WORK TO DO
Show every line in the items below that contains the word "Open", copied in full. Case counts.

EXTRACTED INFORMATION
++++

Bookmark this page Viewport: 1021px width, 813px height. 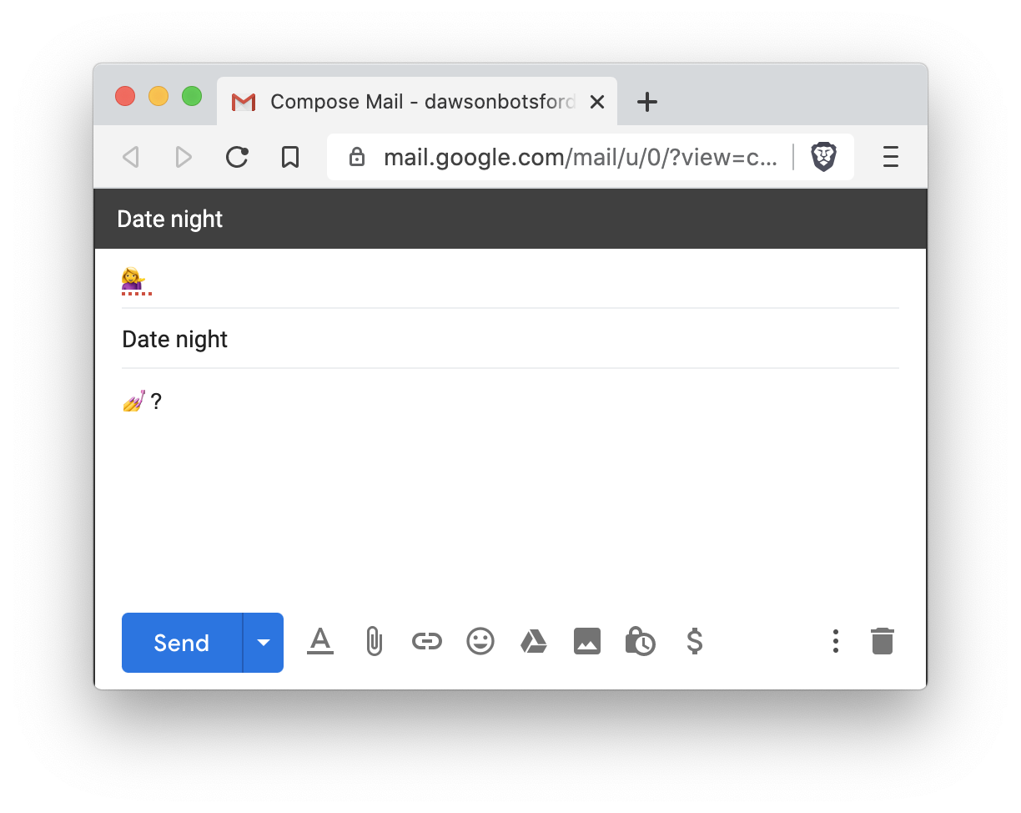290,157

++++

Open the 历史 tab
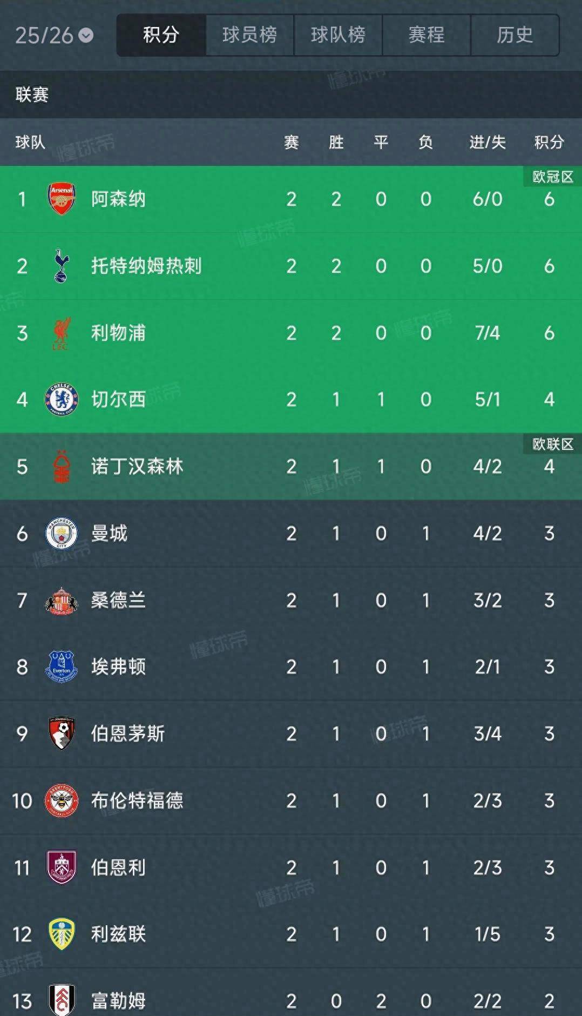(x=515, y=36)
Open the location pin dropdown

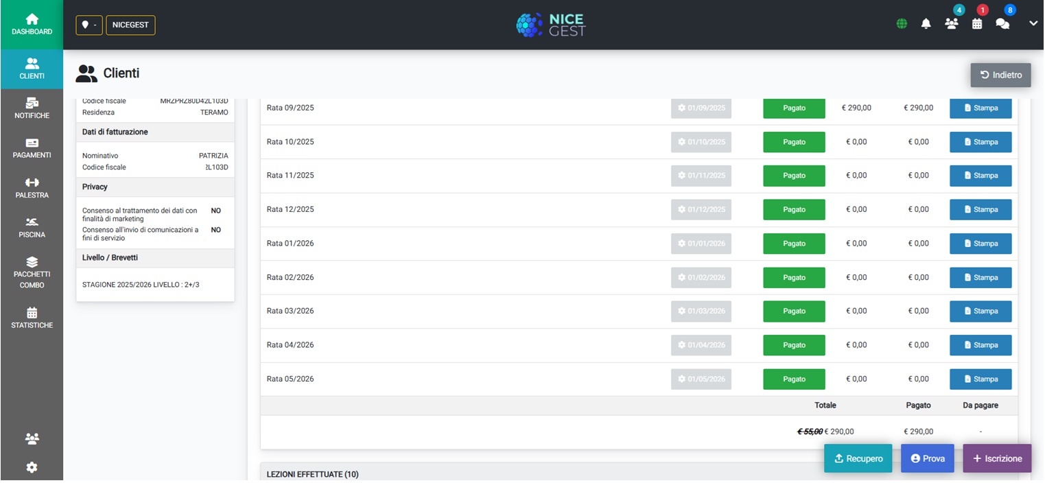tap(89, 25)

++++

EXERCISE RESPONSE
Open the 历史 tab
Open the location pin dropdown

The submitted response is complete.